Bryan Washington’s writing is raw and driven and often stripped bare—and it makes my heart hurt it all the best ways with its lush, beautiful tenderness. He ponders loneliness, powerlessness, fear, trauma, betrayal, friendship, queer love, blood family, chosen family, secrets, truthfulness, classism, racism, addiction, pleasure, trust, joy, wonder, horror, gentrification, sex, laughter, and lots of food. And he does it all with the most exquisite care. No matter the often trying circumstances, no matter the sometimes brutality of the actions or words, no character is abandoned. No character is left untended. Plus: there is nobody out there writing dialogue or sex scenes (sometimes simultaneous) like Bryan!
Bryan’s latest book, Family Meal, holds all of this and, if possible, more. Physically and mentally broken after the shocking death of his boyfriend, Kai, Cam returns to Houston struggling with sex and drug addiction. Amidst visitations from Kai, Cam slowly falls back in with his former best friend, TJ, who is facing his own struggles. Together they help each other heal traumas, old and new, and redefine family. It’s already garnered well deserved starred reviews in Kirkus Reviews and Publishers Weekly.
Bryan is also the author of Lot (an Obama Favorite Book of 2019 alongside NYT critic’s Top Ten Pick) and national bestseller Memorial.
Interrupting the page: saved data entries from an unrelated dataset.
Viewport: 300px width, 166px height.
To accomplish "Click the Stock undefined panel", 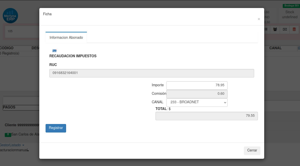I will (289, 15).
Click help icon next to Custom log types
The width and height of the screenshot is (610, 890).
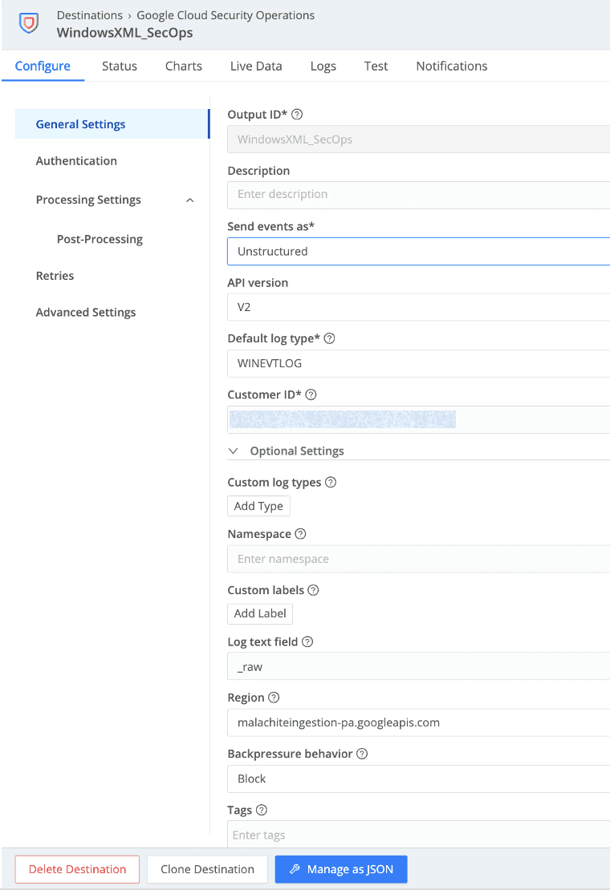tap(331, 483)
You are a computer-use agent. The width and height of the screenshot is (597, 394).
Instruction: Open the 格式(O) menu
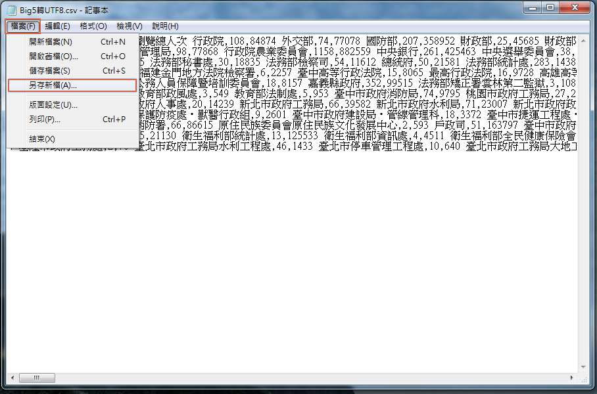93,26
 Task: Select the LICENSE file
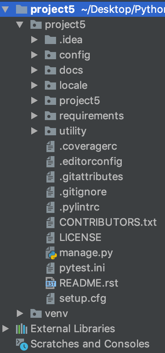tap(80, 237)
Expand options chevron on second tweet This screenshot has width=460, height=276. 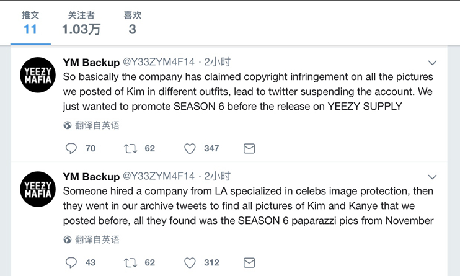(x=432, y=177)
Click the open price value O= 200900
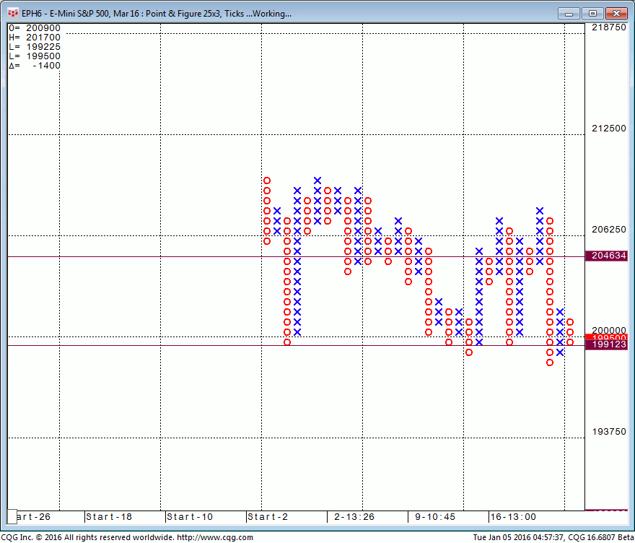 35,28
He’s a regular contributor to The New Yorker.
This is such a beautiful interview! I hope you enjoy it!
Your writing is so deeply tender. Kai’s last chapter nearly did me in! What is your view of humanity? Where does this tenderness come from?
I think that it's a challenge to find tenderness and warmth on a day-by-day basis, to say nothing of an hour-by-hour basis. Often, it's wildly dependent on your personal circumstances: your geography, your degree of ableness, your degree of marginalization. But insofar as I found tenderness and warmth, it has been largely in community, whether that's with one person or many people, in person or virtual. That’s what I keep coming back to: what are the many different forms that warmth and tenderness can take? And what are the many different forms that community can take? What are the things that people have to do to be okay? And what happens when that changes for them?
My being okay is wildly different now than it was prior to 2020. To speak nothing of how it was even six months ago. So I don't think that there is an answer to what it means to be okay for a specific person. But the continually wanting to figure out what that could be for yourself and for others is the thing that makes it worth it for me. That's what I keep coming back to.
In keeping with this, your subject matter can be achingly hard. Your characters experience and dole out a lot of trauma. But here, too, the gentleness arises: you’re never unkind to your characters, you’re never judgmental, you’re so mindful about not assigning blame, even when your characters want to take it on. Is this intentional? Is it ever a struggle?
Thank you for asking that question in the way that you've asked it. It's deeply intentional. For me, it's important not to assign markers or binaries for good or bad as far as a character is concerned. I'm very much a proponent of the notion of no villains. I've been trying to allow characters to make decisions and then give them the autonomy to change their minds. It’s important to allow characters space and time to figure out who it is that they would like to be or what it is that they want.